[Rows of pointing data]
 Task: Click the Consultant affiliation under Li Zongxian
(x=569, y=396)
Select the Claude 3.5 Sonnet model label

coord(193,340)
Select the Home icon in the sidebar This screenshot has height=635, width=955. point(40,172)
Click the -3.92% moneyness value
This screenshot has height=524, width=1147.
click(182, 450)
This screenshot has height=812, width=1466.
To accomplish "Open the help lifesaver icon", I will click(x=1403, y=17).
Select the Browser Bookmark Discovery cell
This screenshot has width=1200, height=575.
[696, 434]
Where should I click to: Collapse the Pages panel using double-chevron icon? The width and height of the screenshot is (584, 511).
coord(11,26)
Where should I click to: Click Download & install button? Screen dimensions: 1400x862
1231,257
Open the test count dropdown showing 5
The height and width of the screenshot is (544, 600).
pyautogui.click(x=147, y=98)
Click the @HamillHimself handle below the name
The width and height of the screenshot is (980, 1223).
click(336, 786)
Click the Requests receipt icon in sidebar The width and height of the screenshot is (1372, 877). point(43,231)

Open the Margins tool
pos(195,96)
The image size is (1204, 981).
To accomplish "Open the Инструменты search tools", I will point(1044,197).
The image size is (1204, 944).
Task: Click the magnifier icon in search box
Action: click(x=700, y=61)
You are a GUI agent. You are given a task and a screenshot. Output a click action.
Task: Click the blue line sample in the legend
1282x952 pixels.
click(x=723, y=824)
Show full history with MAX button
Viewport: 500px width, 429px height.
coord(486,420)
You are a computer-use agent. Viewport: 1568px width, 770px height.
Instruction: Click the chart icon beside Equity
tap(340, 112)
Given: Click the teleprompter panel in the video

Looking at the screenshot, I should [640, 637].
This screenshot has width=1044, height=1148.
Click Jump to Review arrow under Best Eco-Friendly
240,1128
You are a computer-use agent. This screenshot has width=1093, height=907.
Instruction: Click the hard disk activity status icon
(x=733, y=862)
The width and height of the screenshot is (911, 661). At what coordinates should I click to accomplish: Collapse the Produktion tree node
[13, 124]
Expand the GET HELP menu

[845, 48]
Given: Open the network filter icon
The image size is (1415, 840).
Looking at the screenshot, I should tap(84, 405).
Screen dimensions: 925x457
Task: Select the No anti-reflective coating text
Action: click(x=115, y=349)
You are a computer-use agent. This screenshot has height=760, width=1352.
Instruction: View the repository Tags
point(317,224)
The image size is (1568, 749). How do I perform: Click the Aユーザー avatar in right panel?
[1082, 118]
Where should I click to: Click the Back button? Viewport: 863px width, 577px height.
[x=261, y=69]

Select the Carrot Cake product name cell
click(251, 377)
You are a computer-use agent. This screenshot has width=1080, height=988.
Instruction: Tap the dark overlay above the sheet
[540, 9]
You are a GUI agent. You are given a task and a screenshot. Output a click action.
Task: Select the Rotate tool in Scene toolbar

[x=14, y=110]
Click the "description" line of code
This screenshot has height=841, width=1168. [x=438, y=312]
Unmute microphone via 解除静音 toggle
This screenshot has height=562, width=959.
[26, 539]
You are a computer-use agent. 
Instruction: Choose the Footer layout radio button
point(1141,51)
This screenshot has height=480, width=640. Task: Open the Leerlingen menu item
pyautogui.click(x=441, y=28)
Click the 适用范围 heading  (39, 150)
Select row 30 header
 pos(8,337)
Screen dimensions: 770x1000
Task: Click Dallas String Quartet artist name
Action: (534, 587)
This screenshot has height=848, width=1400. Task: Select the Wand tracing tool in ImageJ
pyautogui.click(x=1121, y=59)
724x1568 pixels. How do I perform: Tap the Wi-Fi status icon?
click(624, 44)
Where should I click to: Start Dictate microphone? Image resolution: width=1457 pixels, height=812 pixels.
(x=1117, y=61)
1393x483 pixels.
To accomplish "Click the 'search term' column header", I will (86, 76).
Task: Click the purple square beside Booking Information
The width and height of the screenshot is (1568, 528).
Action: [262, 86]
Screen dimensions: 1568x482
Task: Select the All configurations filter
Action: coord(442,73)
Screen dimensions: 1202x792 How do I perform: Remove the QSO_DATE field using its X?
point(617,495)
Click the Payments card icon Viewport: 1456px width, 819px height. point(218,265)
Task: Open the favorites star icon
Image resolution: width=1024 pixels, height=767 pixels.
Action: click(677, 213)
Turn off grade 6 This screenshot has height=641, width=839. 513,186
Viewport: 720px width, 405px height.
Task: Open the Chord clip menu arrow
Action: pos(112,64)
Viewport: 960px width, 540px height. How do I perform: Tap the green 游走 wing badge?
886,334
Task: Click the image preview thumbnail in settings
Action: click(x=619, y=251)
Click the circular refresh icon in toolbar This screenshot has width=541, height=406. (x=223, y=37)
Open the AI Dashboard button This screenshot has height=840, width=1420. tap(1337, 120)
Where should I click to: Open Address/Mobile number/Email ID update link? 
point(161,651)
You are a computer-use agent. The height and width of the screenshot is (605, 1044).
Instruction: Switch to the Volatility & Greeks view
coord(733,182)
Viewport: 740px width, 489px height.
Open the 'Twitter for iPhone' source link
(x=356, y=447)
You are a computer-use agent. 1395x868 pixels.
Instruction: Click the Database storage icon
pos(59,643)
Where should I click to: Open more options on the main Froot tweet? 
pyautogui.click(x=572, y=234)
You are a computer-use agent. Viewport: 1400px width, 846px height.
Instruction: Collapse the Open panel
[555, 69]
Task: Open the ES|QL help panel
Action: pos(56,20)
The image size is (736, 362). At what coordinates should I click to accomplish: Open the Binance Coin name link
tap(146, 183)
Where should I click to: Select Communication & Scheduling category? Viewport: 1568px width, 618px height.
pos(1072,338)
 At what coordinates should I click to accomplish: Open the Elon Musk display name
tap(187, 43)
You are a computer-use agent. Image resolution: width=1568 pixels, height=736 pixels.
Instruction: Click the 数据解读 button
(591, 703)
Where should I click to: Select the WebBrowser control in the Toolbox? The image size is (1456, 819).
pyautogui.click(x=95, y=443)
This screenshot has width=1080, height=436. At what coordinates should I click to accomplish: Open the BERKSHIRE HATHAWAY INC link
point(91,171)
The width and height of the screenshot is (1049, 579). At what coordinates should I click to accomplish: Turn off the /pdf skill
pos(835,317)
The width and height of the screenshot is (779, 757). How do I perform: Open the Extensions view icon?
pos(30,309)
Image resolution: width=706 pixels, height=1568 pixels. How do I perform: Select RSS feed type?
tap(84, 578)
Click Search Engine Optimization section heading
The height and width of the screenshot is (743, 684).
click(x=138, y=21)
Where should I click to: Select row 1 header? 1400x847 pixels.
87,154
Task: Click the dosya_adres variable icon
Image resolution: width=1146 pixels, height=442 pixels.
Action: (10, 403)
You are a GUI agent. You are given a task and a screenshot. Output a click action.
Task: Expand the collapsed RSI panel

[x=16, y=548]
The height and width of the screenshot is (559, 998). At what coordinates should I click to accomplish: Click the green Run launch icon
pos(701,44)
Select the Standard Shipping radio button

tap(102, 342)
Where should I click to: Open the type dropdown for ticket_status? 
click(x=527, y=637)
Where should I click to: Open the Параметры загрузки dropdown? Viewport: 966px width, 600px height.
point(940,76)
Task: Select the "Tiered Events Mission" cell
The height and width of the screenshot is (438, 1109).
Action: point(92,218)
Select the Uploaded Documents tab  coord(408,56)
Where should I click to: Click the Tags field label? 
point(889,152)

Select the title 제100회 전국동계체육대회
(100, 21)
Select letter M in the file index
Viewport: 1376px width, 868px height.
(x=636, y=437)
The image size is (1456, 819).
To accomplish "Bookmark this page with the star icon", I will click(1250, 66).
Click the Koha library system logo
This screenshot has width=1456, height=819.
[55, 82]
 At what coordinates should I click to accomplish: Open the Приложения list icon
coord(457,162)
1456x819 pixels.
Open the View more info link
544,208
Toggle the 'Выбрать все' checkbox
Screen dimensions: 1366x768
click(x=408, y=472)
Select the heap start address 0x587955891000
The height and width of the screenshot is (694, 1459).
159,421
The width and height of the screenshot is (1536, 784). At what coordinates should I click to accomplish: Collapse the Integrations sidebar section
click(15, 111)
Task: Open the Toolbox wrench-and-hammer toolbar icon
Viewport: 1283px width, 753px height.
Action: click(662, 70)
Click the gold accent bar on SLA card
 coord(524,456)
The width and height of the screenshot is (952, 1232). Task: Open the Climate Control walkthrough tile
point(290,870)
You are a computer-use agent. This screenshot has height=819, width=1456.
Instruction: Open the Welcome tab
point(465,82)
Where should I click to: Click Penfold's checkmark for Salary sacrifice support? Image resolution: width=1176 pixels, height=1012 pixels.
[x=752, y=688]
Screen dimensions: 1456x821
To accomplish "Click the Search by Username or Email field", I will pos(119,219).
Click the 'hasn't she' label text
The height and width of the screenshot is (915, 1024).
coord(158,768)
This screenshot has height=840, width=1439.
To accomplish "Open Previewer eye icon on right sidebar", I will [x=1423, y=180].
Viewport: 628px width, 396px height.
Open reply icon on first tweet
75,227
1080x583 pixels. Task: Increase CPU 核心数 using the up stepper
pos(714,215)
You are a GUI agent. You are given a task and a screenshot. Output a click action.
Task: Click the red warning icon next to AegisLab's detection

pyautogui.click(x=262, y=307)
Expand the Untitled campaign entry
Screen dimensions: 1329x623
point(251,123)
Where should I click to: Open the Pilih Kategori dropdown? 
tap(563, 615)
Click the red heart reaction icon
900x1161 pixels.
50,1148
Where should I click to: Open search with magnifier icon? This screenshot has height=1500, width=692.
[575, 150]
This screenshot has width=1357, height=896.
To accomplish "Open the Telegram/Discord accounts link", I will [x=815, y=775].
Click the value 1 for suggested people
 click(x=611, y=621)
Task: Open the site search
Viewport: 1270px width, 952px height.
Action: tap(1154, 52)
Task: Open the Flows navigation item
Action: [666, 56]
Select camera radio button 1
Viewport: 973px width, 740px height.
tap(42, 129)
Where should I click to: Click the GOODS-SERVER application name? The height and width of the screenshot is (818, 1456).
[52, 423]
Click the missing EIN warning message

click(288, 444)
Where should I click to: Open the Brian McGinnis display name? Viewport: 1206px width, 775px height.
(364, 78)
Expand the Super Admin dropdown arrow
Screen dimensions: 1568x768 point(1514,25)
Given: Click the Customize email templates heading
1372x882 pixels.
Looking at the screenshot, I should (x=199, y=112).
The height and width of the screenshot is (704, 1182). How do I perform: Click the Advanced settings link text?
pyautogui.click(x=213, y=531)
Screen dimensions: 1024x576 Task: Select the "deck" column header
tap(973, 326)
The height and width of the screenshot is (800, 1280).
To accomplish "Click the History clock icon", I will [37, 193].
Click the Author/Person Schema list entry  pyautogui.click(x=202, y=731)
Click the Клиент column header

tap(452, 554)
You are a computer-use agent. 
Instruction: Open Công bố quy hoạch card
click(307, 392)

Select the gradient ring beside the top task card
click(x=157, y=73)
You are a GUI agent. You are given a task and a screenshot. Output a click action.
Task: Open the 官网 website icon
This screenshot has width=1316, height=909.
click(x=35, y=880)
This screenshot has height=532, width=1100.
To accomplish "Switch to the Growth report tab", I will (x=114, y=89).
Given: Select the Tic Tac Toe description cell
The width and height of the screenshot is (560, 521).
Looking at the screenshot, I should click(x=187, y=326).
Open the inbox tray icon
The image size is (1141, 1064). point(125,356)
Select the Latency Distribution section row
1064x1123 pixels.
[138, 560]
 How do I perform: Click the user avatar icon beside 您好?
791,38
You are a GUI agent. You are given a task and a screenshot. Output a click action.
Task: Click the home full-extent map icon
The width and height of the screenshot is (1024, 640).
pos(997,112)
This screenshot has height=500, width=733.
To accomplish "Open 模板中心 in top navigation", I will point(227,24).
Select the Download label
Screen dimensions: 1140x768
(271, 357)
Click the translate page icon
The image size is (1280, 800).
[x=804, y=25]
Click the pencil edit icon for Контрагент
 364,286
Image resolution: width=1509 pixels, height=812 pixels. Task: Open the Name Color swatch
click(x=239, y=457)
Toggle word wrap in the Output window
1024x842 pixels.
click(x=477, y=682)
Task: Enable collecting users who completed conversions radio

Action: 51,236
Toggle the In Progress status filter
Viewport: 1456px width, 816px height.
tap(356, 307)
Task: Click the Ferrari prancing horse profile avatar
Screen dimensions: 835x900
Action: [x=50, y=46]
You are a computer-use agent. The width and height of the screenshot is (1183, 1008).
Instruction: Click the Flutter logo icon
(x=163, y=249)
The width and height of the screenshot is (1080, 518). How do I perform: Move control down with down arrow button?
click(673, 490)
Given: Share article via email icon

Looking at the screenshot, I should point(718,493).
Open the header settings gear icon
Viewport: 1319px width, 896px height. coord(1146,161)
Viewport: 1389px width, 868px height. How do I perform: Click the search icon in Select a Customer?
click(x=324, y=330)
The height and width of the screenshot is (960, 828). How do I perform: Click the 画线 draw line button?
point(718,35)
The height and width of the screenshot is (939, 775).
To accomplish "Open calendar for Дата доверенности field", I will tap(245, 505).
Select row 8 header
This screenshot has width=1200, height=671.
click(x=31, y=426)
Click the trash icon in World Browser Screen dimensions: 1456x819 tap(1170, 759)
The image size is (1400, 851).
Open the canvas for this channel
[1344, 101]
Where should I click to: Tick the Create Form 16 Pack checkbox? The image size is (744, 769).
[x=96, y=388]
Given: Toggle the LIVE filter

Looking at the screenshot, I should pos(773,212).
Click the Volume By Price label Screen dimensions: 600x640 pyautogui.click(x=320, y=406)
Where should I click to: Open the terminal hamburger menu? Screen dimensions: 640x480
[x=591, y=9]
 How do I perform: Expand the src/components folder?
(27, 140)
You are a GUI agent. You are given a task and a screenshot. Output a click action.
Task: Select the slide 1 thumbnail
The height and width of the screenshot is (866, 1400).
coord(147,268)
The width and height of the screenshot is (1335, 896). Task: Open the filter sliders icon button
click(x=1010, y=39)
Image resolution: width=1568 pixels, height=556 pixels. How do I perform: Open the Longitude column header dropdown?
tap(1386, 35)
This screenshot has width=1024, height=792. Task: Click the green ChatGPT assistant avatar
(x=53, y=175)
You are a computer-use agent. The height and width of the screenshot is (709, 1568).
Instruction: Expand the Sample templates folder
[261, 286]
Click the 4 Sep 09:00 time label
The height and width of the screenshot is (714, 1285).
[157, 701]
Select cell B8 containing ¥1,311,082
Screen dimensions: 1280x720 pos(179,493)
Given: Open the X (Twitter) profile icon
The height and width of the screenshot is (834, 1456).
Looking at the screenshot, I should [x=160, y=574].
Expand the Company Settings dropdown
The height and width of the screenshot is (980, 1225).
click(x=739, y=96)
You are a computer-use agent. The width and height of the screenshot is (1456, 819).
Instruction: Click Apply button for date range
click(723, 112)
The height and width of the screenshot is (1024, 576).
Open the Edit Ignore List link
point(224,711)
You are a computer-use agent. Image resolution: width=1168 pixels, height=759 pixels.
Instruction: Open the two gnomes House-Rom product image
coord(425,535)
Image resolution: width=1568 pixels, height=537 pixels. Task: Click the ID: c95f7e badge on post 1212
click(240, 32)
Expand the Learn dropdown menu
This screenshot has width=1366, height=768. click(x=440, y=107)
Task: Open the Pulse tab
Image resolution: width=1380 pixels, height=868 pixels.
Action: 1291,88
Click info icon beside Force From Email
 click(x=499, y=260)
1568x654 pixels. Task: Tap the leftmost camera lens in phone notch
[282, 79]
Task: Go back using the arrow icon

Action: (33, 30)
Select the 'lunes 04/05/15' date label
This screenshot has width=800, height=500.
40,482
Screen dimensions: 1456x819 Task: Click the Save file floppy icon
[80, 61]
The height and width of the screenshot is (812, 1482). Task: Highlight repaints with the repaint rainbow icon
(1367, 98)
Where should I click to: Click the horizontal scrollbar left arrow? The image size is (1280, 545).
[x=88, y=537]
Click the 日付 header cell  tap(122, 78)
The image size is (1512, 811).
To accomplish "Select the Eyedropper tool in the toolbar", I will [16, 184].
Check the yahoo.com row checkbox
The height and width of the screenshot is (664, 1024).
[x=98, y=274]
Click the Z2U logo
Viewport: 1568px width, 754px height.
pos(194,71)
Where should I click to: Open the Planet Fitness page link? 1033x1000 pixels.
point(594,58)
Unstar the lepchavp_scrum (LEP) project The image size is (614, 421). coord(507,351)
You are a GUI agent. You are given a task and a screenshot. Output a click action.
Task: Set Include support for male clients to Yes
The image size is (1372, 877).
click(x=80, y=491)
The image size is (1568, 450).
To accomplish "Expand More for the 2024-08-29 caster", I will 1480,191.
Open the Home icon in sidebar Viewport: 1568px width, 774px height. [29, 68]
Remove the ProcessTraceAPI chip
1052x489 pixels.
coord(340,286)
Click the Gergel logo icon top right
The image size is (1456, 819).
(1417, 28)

**REQUIRED TASK**
Starting at the first of the rows above and ending at the line with "click(x=723, y=824)", switch every "sidebar" to "side panel". Write those lines out again with nothing else changed.

**RESPONSE FOR THIS EXERCISE**
 Task: Click the Consultant affiliation under Li Zongxian
(x=569, y=396)
Select the Claude 3.5 Sonnet model label

coord(193,340)
Select the Home icon in the side panel This screenshot has height=635, width=955. point(40,172)
Click the -3.92% moneyness value
This screenshot has height=524, width=1147.
click(182, 450)
This screenshot has height=812, width=1466.
To accomplish "Open the help lifesaver icon", I will click(x=1403, y=17).
Select the Browser Bookmark Discovery cell
This screenshot has width=1200, height=575.
[696, 434]
Where should I click to: Collapse the Pages panel using double-chevron icon? The width and height of the screenshot is (584, 511).
coord(11,26)
Where should I click to: Click Download & install button? Screen dimensions: 1400x862
1231,257
Open the test count dropdown showing 5
The height and width of the screenshot is (544, 600).
pyautogui.click(x=147, y=98)
Click the @HamillHimself handle below the name
The width and height of the screenshot is (980, 1223).
click(336, 786)
Click the Requests receipt icon in side panel The width and height of the screenshot is (1372, 877). point(43,231)

Open the Margins tool
pos(195,96)
The image size is (1204, 981).
To accomplish "Open the Инструменты search tools", I will point(1044,197).
The image size is (1204, 944).
Task: Click the magnifier icon in search box
Action: click(x=700, y=61)
You are a GUI agent. You are given a task and a screenshot. Output a click action.
Task: Click the blue line sample in the legend
1282x952 pixels.
click(x=723, y=824)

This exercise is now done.